What I’ll see with my eyes next week is a sheep or goat who will be slaughtered and then eaten (I’m not sure yet if I’ll be served the entire head on a plate of rice or couscous or whatever, but fair warning now – if you don’t want to see that, don’t look at my pictures next week). What I can’t really see firsthand or ever begin to fully comprehend is how this act of slaughtering the ram will or will not impact the things my family believes about Islam. Is it just a tradition to slaughter the animal, or does my family here experience something deeper, fully engaged in the metaphor for sacrifice and thanksgiving? If so, how much and what does it really mean to them?
I can’t say what it means for them, and I suppose, at the end of the day, none of us can fully understand the hearts of even the closest people in our lives – family, friends, etc.
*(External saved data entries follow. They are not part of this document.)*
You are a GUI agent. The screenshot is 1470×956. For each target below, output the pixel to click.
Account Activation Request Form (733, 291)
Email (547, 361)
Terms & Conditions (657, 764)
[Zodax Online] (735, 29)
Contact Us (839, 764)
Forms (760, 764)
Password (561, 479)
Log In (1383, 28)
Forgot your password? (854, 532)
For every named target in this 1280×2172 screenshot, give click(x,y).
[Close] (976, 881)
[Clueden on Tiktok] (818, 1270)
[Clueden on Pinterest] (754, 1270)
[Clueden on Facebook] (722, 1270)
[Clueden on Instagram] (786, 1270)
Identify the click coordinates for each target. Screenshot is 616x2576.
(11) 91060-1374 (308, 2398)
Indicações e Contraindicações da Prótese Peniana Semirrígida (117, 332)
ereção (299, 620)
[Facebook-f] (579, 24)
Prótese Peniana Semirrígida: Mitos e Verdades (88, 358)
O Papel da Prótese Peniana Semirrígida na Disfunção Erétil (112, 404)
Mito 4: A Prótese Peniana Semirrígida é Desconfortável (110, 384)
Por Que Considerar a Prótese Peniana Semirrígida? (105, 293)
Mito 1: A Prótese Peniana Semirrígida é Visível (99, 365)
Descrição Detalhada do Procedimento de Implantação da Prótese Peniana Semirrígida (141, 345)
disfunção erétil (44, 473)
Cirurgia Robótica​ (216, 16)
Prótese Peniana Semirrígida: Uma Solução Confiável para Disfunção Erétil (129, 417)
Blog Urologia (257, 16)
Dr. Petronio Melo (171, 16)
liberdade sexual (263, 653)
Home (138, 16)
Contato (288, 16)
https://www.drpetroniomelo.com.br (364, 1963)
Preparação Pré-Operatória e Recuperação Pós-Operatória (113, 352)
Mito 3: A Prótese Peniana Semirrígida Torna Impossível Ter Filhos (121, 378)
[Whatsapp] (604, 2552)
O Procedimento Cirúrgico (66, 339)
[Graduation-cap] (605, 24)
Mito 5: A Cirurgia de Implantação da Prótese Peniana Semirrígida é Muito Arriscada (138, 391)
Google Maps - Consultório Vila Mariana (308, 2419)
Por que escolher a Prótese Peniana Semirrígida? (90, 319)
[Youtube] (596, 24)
Sometimes, we don’t even understand our own hearts. We just have to trust that what we do we do with the best intentions and that those intentions will have a lasting, meaningful impact on our lives and the lives of those around us. Perhaps the greatest sacrifice we ever make is the one to take that leap of faith to love and trust other people more than we love and trust ourselves. This year, as I watch the ram sacrificed for the first time, I’ll be thankful that I am here experiencing that and experiencing a little something beyond the rather small world I used to know. Maybe I’ll try a little harder to practice the things I want earnestly to preach, to love and serve beyond myself and to take the scary risk to trust that everything works out okay in the end.